While it’s no The Office or 30 Rock, the show has its moments and is quickly becoming a decent way to spend a half our before the major primetime comedies hit on Thursday night at 9 p.m.

M. Garrett Bauman, an emeritus professor of English at Monroe Community College in New York, however, doesn’t think so.

In an article in the Chronicle of Higher Education, Bauman argues that the show’s cast of quirky characters (a divorcee, a former football star and a once straight A high school student to name a few) are not representative of students at a real community college. Bauman says the show overlooks people too poor to go to an expensive four-year university, people on welfare, high school slackers etc.

“I suppose students truly shattered under life’s wheel and those seeking technical jobs don’t make for perky television material.”
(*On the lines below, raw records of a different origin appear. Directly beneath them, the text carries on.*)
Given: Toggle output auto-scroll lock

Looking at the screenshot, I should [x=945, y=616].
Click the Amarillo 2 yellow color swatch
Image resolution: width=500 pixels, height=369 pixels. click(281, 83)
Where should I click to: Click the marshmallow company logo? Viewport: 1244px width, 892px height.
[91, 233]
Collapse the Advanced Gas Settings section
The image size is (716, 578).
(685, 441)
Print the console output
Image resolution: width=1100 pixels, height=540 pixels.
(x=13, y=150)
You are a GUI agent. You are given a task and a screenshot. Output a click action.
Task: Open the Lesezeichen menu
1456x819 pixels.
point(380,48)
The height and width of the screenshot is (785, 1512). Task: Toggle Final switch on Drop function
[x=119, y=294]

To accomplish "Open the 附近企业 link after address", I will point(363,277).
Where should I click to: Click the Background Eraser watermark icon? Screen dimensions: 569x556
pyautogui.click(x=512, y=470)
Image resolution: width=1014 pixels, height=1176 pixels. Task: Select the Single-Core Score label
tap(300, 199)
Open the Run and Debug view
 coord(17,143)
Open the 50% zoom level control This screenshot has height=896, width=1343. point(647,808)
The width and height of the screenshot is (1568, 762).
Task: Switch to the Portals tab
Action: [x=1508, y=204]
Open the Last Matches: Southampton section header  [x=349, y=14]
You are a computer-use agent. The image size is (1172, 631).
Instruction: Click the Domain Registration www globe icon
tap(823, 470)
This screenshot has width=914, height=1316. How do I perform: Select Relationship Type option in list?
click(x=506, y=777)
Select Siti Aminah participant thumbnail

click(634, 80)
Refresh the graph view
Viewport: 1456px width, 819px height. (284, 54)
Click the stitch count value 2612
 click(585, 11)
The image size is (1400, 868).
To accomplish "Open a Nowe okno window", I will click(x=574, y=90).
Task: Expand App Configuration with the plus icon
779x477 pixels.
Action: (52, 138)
Bauman concedes that it is, of course, made that way for comedic effect. And in an effort to entertain extorts the assumptions many people make about the institution.

“Community does not capture the real community college—as if there were one. But neither do M*A*S*H, Scrubs, or The Office capture actual institutions. Comedy exaggerates, romanticizes, and deconstructs. Community plays off stereotypes and clichés, reinforcing and puncturing them at the same time.”

All we have to say is, of course its not real. That’s what comedy is. That’s what two hours on Thursday night on NBC is. In the real world, a boss like Michael Scott would have been fired years ago. A doctor like J.D. Dorian would never be able to get away with daydreaming constantly on the job while people are dying around him. And Tracy Jordan would be a washed up self-absorbed former TV star who was once on a sketch comedy series. And no one wants to watch those shows.